--- Exercise data ---
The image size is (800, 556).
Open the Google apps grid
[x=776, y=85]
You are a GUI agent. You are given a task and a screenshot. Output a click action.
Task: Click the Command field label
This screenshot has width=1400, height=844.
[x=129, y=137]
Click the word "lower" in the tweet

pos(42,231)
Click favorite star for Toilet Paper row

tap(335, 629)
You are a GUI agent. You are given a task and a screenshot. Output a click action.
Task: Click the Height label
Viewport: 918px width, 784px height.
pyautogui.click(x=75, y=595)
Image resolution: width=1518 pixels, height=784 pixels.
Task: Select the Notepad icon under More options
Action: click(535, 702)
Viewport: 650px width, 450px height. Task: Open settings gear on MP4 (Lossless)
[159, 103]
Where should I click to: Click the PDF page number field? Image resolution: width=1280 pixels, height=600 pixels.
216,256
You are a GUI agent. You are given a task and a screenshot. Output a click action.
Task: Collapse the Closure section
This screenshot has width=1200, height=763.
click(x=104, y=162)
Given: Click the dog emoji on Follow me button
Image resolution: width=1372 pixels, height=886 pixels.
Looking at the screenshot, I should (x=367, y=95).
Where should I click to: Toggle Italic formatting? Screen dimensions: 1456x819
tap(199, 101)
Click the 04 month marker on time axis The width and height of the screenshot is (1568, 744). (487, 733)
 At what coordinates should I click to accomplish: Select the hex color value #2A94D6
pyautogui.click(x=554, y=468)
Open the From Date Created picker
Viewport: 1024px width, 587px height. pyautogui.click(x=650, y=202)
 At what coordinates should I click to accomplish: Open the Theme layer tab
---
- Exercise directions -
Return every line of the data above as a JSON list of strings, one string per line, with blank lines omitted.

- Answer to the problem -
[
  "The image size is (800, 556).",
  "Open the Google apps grid",
  "[x=776, y=85]",
  "You are a GUI agent. You are given a task and a screenshot. Output a click action.",
  "Task: Click the Command field label",
  "This screenshot has width=1400, height=844.",
  "[x=129, y=137]",
  "Click the word \"lower\" in the tweet",
  "pos(42,231)",
  "Click favorite star for Toilet Paper row",
  "tap(335, 629)",
  "You are a GUI agent. You are given a task and a screenshot. Output a click action.",
  "Task: Click the Height label",
  "Viewport: 918px width, 784px height.",
  "pyautogui.click(x=75, y=595)",
  "Image resolution: width=1518 pixels, height=784 pixels.",
  "Task: Select the Notepad icon under More options",
  "Action: click(535, 702)",
  "Viewport: 650px width, 450px height. Task: Open settings gear on MP4 (Lossless)",
  "[159, 103]",
  "Where should I click to: Click the PDF page number field? Image resolution: width=1280 pixels, height=600 pixels.",
  "216,256",
  "You are a GUI agent. You are given a task and a screenshot. Output a click action.",
  "Task: Collapse the Closure section",
  "This screenshot has width=1200, height=763.",
  "click(x=104, y=162)",
  "Given: Click the dog emoji on Follow me button",
  "Image resolution: width=1372 pixels, height=886 pixels.",
  "Looking at the screenshot, I should (x=367, y=95).",
  "Where should I click to: Toggle Italic formatting? Screen dimensions: 1456x819",
  "tap(199, 101)",
  "Click the 04 month marker on time axis The width and height of the screenshot is (1568, 744). (487, 733)",
  " At what coordinates should I click to accomplish: Select the hex color value #2A94D6",
  "pyautogui.click(x=554, y=468)",
  "Open the From Date Created picker",
  "Viewport: 1024px width, 587px height. pyautogui.click(x=650, y=202)",
  " At what coordinates should I click to accomplish: Open the Theme layer tab"
]